Stored items
──────────

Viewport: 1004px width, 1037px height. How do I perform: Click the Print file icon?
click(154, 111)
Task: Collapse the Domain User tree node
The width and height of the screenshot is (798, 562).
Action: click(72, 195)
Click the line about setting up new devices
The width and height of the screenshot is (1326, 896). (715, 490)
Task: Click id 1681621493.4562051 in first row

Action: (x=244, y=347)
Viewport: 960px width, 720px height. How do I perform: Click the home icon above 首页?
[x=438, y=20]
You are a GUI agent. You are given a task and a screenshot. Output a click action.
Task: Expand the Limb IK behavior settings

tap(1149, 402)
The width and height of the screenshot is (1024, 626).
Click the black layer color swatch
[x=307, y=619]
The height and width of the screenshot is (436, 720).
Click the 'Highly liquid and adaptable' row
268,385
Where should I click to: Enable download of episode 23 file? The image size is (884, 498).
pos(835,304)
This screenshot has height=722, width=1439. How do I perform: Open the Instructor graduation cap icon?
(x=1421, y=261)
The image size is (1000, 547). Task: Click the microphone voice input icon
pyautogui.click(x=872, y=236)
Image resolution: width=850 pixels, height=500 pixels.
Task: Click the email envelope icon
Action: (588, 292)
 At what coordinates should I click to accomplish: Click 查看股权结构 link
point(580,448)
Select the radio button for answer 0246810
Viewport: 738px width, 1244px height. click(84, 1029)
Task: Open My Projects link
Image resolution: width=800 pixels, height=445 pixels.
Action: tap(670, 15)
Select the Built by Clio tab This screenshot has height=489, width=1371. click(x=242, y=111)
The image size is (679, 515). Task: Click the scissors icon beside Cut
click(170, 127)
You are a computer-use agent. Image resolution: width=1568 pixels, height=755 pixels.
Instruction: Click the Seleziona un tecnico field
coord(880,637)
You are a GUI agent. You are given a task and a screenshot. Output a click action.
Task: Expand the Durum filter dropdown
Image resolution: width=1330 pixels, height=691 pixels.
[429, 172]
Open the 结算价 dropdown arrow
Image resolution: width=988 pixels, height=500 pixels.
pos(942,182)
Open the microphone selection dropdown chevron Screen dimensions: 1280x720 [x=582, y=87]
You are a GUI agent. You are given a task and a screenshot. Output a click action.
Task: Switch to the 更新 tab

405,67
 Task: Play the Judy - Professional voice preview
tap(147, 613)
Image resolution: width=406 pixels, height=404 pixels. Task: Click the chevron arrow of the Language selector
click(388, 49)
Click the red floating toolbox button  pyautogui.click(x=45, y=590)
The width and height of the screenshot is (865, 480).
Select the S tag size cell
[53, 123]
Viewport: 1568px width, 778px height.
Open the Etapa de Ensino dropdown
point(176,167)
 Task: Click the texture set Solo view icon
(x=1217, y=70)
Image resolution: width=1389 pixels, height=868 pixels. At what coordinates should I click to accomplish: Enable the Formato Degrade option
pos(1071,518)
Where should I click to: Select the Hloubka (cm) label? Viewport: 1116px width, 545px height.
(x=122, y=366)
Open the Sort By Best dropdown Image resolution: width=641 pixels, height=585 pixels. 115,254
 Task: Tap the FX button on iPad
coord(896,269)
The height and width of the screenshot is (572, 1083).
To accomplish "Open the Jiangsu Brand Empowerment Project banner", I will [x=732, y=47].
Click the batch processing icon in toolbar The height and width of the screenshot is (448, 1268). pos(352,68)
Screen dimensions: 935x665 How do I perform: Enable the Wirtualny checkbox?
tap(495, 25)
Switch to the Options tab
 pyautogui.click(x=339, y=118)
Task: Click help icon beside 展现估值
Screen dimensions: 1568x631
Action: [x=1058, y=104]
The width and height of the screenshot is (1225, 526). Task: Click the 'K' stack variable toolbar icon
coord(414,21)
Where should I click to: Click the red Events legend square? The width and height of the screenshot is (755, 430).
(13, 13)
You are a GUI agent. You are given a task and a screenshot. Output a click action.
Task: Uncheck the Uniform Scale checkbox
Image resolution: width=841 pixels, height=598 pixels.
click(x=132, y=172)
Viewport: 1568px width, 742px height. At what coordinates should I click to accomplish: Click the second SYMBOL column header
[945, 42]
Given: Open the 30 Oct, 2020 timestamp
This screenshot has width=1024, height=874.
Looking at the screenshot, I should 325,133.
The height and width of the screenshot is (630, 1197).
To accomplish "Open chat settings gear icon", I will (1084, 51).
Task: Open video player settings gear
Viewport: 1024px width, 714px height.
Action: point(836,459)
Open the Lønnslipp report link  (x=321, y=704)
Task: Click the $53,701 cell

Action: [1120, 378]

──────────

◆ What needs to be done
Exactly as written, transcribe every line shown above.

◆ Response to the task
Viewport: 1004px width, 1037px height. How do I perform: Click the Print file icon?
click(154, 111)
Task: Collapse the Domain User tree node
The width and height of the screenshot is (798, 562).
Action: click(72, 195)
Click the line about setting up new devices
The width and height of the screenshot is (1326, 896). (715, 490)
Task: Click id 1681621493.4562051 in first row

Action: (x=244, y=347)
Viewport: 960px width, 720px height. How do I perform: Click the home icon above 首页?
[x=438, y=20]
You are a GUI agent. You are given a task and a screenshot. Output a click action.
Task: Expand the Limb IK behavior settings

tap(1149, 402)
The width and height of the screenshot is (1024, 626).
Click the black layer color swatch
[x=307, y=619]
The height and width of the screenshot is (436, 720).
Click the 'Highly liquid and adaptable' row
268,385
Where should I click to: Enable download of episode 23 file? The image size is (884, 498).
pos(835,304)
This screenshot has height=722, width=1439. How do I perform: Open the Instructor graduation cap icon?
(x=1421, y=261)
The image size is (1000, 547). Task: Click the microphone voice input icon
pyautogui.click(x=872, y=236)
Image resolution: width=850 pixels, height=500 pixels.
Task: Click the email envelope icon
Action: (588, 292)
 At what coordinates should I click to accomplish: Click 查看股权结构 link
point(580,448)
Select the radio button for answer 0246810
Viewport: 738px width, 1244px height. click(84, 1029)
Task: Open My Projects link
Image resolution: width=800 pixels, height=445 pixels.
Action: tap(670, 15)
Select the Built by Clio tab This screenshot has height=489, width=1371. click(x=242, y=111)
The image size is (679, 515). Task: Click the scissors icon beside Cut
click(170, 127)
You are a computer-use agent. Image resolution: width=1568 pixels, height=755 pixels.
Instruction: Click the Seleziona un tecnico field
coord(880,637)
You are a GUI agent. You are given a task and a screenshot. Output a click action.
Task: Expand the Durum filter dropdown
Image resolution: width=1330 pixels, height=691 pixels.
[429, 172]
Open the 结算价 dropdown arrow
Image resolution: width=988 pixels, height=500 pixels.
pos(942,182)
Open the microphone selection dropdown chevron Screen dimensions: 1280x720 [x=582, y=87]
You are a GUI agent. You are given a task and a screenshot. Output a click action.
Task: Switch to the 更新 tab

405,67
 Task: Play the Judy - Professional voice preview
tap(147, 613)
Image resolution: width=406 pixels, height=404 pixels. Task: Click the chevron arrow of the Language selector
click(388, 49)
Click the red floating toolbox button  pyautogui.click(x=45, y=590)
The width and height of the screenshot is (865, 480).
Select the S tag size cell
[53, 123]
Viewport: 1568px width, 778px height.
Open the Etapa de Ensino dropdown
point(176,167)
 Task: Click the texture set Solo view icon
(x=1217, y=70)
Image resolution: width=1389 pixels, height=868 pixels. At what coordinates should I click to accomplish: Enable the Formato Degrade option
pos(1071,518)
Where should I click to: Select the Hloubka (cm) label? Viewport: 1116px width, 545px height.
(x=122, y=366)
Open the Sort By Best dropdown Image resolution: width=641 pixels, height=585 pixels. 115,254
 Task: Tap the FX button on iPad
coord(896,269)
The height and width of the screenshot is (572, 1083).
To accomplish "Open the Jiangsu Brand Empowerment Project banner", I will [x=732, y=47].
Click the batch processing icon in toolbar The height and width of the screenshot is (448, 1268). pos(352,68)
Screen dimensions: 935x665 How do I perform: Enable the Wirtualny checkbox?
tap(495, 25)
Switch to the Options tab
 pyautogui.click(x=339, y=118)
Task: Click help icon beside 展现估值
Screen dimensions: 1568x631
Action: [x=1058, y=104]
The width and height of the screenshot is (1225, 526). Task: Click the 'K' stack variable toolbar icon
coord(414,21)
Where should I click to: Click the red Events legend square? The width and height of the screenshot is (755, 430).
(13, 13)
You are a GUI agent. You are given a task and a screenshot. Output a click action.
Task: Uncheck the Uniform Scale checkbox
Image resolution: width=841 pixels, height=598 pixels.
click(x=132, y=172)
Viewport: 1568px width, 742px height. At what coordinates should I click to accomplish: Click the second SYMBOL column header
[945, 42]
Given: Open the 30 Oct, 2020 timestamp
This screenshot has width=1024, height=874.
Looking at the screenshot, I should 325,133.
The height and width of the screenshot is (630, 1197).
To accomplish "Open chat settings gear icon", I will (1084, 51).
Task: Open video player settings gear
Viewport: 1024px width, 714px height.
Action: point(836,459)
Open the Lønnslipp report link  (x=321, y=704)
Task: Click the $53,701 cell

Action: [1120, 378]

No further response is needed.